Two minor deviations were indicated by two countries:
there is a special tax imposed on revenues (mainly interest
revenues) in Greece, but this tax can be offset against
corporate tax; in Ireland, the banking sector is required
to contribute EUR 300 million in the period between 2003
and 2005 (EUR 100 million in each year) as a sort of tax
collateral and this amount is divided between banks based
on their retail portfolios.
To
optimise the tax burden, the Association, availing itself
of the option offered by the Minister of Finance and the
Prime Minister, in collaboration with specialists from
member banks developed a technical solution for this special
bank tax, under which credit institutions and financial
enterprises may choose between their interest margin or
pre-tax profit to be the tax base (as opposed to the previous
proposal, envisaging a net interest income tax as the
only option).
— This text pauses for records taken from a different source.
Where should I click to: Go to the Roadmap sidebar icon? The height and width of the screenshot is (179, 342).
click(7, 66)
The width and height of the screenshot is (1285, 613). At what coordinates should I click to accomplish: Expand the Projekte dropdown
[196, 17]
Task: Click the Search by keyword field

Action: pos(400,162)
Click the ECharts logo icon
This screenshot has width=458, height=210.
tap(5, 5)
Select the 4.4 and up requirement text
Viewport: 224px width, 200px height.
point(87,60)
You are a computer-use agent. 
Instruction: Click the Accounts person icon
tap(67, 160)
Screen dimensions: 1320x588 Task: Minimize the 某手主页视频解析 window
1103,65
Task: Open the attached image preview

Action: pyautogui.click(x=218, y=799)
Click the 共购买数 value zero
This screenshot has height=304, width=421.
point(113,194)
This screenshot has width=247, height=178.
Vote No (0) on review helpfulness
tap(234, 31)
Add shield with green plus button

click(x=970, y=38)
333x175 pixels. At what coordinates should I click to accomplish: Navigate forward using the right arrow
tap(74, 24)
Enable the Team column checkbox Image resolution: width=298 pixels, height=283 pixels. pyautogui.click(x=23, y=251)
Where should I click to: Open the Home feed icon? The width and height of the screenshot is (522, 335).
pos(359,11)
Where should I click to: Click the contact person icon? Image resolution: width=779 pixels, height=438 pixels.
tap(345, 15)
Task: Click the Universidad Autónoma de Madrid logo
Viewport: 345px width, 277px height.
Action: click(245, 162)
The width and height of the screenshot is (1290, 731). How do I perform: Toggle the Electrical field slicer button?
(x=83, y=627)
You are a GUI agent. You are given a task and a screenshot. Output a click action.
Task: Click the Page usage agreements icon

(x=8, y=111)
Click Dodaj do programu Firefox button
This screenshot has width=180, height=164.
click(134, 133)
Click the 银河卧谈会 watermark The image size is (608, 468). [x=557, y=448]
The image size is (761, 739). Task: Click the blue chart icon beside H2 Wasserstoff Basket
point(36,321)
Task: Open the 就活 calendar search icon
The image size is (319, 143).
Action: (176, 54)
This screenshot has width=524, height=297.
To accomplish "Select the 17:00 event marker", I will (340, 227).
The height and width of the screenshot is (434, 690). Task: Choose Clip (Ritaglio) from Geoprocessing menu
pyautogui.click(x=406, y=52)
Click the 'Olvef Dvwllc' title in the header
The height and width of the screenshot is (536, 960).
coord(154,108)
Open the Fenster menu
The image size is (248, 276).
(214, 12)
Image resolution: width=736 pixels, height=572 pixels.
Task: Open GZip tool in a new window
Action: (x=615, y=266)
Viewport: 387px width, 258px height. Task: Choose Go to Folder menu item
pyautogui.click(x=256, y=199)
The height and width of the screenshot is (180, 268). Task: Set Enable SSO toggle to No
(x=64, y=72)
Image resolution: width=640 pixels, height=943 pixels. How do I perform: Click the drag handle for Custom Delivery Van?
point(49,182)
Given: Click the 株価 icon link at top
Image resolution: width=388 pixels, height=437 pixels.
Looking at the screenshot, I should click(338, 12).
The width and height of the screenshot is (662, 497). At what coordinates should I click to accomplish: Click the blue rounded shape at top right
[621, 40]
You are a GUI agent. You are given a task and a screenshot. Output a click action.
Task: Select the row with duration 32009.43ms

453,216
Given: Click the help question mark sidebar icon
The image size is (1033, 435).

Accordingly, in 2005 and 2006 banks and
financial enterprises will pay an extra 8% corporate tax
or 6% of their interest margin as a special tax. When
developing our proposal we looked into several alternatives,
assessing the advantages and disadvantages of each option.
Specialists from savings co-operatives and financial enterprises
were also involved in the work. The proposal submitted
to the government satisfies the government's revenue expectations
and will contribute at least HUF 60 billion to the budget;
the technical solution is in harmony with current domestic
taxation practices and is supported by all financial institutions.
(The
Association's proposal with the option to choose was supported
by the Ministry of Finance and the relevant legislation
was passed).
- We
proposed that development tax allowances in the Act
on Corporate and Dividend Taxes be extended to development
projects in banking. An important element in the legislation
would be that the tax allowance would be tied to the development
objective, not to the activities or sector classification
of the institution. (The proposal was not supported by the
Ministry of Finance and therefore, was not incorporated
in the new legislation).
- We
repeated our proposal to modify the definition of net sales
revenues in relation to the financial sector in the 2005
local trade tax laws. We initiated that 2005 rules
be applied to the 2004 financial accounts. The rules introduced
in 2004 for the recognition of derivative transactions were
disadvantageous for the banking industry, compared to previous
years; the rules to be applied from 2005 to some extent
restore the status quo but, in respect of the tax base,
create a special situation for a year. We indicated that
the definition for net sales revenues in the 2005 legislation
is a step forward but is questionable regarding the certification
of the hedging nature of the transaction: no such regulation
exists in international practice and, as has been indicated
several times, the current regulation raises serious constitutional
queries. The problem should be resolved through a proper
definition of the tax base.
(In
the legislation passed, the definition for net sales revenues
was favourably modified to allow trading transactions,
too, to be recognised on a net basis. The Finance Ministry
did not support our proposal for the new rules to be applied
retrospectively to 2004.)
- In
relation to the new VAT Act, in cooperation with
the National Association of Securities Dealers we initiated
that the ad hoc sale of securities or business shares be
removed from the scope of activities falling under the VAT
Act. Businesses often decide to place their liquid financial
assets in different forms of savings facilities depending
on the gains and risks involved. The proposed measure is
injurious for those businesses who would like to sell their
securities before maturity; furthermore, it is economically
unjustified and disproportionate for savers and disturbs
the development of the securities market.
(Our
proposal was accepted the scope of activities would remain
unchanged in the new legislation for 2005)
2.
Consumer protection amendments to the Credit Institutions
Act
The
Ombudsman for Citizen Rights made a number of consumer protection
recommendations to the competent authorities. Largely prompted
by this, the Ministry of Finance drafted an amendment to the
Credit Institutions Act to address the Ombudsman's recommendations
and to adjust and complement the rules for the debtor database
(BAR) in response to Hungarian Financial Supervisory Authority's
requests concerning consumer protection.
According
to the proposal, in the case of mortgage loans the bank would
be obliged to provide a risk statement on risks related
to exercising the buying option and exchange rate risks related
to foreign currency loans and this statement should be
countersigned by the customer. Also, in case of exercising
its buying option the bank should give the customer 90 days
to try to sell the real estate collateral on his own. The
proposal also contained provisions for claim enforcement rules
to be stated in the banks' business terms and conditions.
While
agreeing with the Ombudsman's opinion regarding the need for
measures to improve customer information, banks found the
proposed regulation exaggerated and, in some aspects, incorrect.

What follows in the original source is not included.